On Monday South San Francisco Fire Chief Phil White and Fire Marshal Luis Da Silva met with representatives of the San Mateo County Association of Realtors to discuss how home safety inspections should be conducted, but the two groups found they still have little to agree on.
"While it was a very cordial meeting with both sides trying to get the other side to understand their point of view, there was no agreement," Realtor Carole Fogelstrom wrote in a blog post this week.
Issues surrounding home inspections came to a head in October, when fire officials proposed to city council a new ordinance that would clarify the fire department's process of inspecting homes before they are sold to a new owner.
Local Realtors protested the ordinance, saying that the department's inspections unfairly impose fines and reconstruction costs on home sellers, to correct code violations that were made by previous owners. The ordinance, Realtors say, would only further encourage this practice.
Fire Marhsal Luis Da Silva confirmed in an interview that there are cases of home sellers who bought houses when inspections were less rigorous, and who are now dealing with code violations implemented by a previous owner.
"It’s definitely a possibility where somebody could have bought a home quite a few years back, when we were looking more along the lines of just smoke detectors," he said.
SAMCAR Executive Officer Steve Blanton said that another part of the problem is that, in some cases, the city does not have complete records of permits issued several years, or decades ago.
"If [home improvements] happened some years ago, we feel like the burden should not be placed on them to prove they're innocent," Blanton said.
At Monday's closed meeting, fire officials proposed hiring a third party to conduct the point-of-sale home inspections, with specific training from the fire department. But third-party inspections are already being conducted as part of the home sale process, according to the Realtors.

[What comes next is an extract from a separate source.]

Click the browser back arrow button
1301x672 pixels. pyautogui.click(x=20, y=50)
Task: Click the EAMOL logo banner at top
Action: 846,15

Fire Chief White is expected to provide a letter to the SAMCAR representatives in the next couple of weeks with proposals on how to proceed. Fire Marshal Da Silva said that it is likely the department will present a proposed ordinance again to city council after that letter is sent.
The proposed ordinance would take home inspections that are already required "a second step," Da Silva said. He hopes it would not only streamline the process, but allow the department to officially require certain code violations to be corrected, rather than just disclosed to the buyer.